_Activity:_ Copy each line of the listing where the word "computer" can be found.

_Material supplied:_

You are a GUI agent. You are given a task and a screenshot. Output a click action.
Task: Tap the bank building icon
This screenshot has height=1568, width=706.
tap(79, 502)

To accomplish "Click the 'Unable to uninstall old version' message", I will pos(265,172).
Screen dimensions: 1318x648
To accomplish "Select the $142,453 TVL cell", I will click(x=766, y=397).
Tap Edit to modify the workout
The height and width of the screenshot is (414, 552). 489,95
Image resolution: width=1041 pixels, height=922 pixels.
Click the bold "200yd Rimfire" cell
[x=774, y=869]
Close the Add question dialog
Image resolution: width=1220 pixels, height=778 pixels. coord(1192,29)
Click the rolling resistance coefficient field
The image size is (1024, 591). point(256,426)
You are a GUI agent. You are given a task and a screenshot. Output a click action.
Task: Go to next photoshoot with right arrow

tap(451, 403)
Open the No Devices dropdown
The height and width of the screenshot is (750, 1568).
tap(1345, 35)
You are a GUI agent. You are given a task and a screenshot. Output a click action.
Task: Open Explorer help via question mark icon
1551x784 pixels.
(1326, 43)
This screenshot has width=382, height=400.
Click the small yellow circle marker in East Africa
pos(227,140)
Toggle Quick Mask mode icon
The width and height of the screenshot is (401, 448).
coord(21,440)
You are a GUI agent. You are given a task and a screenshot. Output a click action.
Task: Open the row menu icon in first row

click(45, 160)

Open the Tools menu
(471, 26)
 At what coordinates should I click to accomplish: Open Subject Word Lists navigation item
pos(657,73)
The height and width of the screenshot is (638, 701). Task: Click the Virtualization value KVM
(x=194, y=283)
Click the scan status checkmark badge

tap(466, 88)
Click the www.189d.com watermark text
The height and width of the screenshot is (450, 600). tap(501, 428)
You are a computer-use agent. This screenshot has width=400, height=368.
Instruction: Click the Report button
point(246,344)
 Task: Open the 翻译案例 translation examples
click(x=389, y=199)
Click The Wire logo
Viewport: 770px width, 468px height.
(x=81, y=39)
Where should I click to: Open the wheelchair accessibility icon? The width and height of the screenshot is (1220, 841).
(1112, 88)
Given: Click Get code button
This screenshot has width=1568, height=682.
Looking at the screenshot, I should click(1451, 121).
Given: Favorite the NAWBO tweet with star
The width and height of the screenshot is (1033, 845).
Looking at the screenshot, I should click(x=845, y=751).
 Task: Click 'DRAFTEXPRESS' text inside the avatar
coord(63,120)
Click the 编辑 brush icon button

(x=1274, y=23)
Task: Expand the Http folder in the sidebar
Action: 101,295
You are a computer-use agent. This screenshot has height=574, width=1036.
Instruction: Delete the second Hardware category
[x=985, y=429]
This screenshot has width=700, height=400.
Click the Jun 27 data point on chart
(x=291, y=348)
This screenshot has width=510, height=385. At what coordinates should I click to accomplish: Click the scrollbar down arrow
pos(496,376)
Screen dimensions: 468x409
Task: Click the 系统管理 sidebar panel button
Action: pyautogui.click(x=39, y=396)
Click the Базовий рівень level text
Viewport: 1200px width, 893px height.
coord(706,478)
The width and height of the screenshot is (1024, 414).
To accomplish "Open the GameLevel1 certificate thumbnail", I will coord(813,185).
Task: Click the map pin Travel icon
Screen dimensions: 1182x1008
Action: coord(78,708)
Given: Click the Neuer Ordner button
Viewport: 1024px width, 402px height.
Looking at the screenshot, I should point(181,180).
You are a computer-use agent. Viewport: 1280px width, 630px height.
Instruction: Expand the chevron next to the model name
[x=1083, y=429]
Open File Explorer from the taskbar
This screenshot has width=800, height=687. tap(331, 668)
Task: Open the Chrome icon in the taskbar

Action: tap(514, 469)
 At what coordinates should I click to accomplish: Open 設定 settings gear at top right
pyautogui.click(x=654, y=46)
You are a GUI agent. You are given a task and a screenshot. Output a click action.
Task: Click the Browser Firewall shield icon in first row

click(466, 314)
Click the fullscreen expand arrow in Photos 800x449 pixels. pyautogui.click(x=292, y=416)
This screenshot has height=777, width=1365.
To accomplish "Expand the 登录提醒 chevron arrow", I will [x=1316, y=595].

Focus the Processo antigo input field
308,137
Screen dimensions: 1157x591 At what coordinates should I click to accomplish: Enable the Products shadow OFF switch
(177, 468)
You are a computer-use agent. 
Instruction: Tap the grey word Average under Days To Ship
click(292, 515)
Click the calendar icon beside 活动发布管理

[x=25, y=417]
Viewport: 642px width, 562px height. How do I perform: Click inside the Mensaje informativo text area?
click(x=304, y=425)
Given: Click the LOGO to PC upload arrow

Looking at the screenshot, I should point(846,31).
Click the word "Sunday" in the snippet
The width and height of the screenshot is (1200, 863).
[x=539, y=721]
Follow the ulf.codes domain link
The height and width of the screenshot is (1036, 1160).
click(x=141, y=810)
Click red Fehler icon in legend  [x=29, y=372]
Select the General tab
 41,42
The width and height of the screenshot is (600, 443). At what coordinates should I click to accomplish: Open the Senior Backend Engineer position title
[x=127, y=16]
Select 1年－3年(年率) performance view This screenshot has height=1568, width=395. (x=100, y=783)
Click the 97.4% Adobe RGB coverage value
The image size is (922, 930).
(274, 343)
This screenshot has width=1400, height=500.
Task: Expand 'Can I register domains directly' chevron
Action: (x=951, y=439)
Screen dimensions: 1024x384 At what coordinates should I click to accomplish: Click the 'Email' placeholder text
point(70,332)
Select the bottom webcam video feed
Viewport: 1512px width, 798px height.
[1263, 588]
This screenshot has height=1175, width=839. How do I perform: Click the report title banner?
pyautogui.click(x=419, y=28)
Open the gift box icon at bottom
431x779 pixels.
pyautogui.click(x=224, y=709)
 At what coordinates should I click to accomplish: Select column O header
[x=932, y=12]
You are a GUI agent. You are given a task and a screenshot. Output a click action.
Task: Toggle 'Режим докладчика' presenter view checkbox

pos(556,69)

_Worked solution:_
You are a computer-use agent. This screenshot has width=400, height=368.
You are a computer-use agent. This screenshot has height=574, width=1036.
You are a computer-use agent. Viewport: 1280px width, 630px height.
You are a computer-use agent. 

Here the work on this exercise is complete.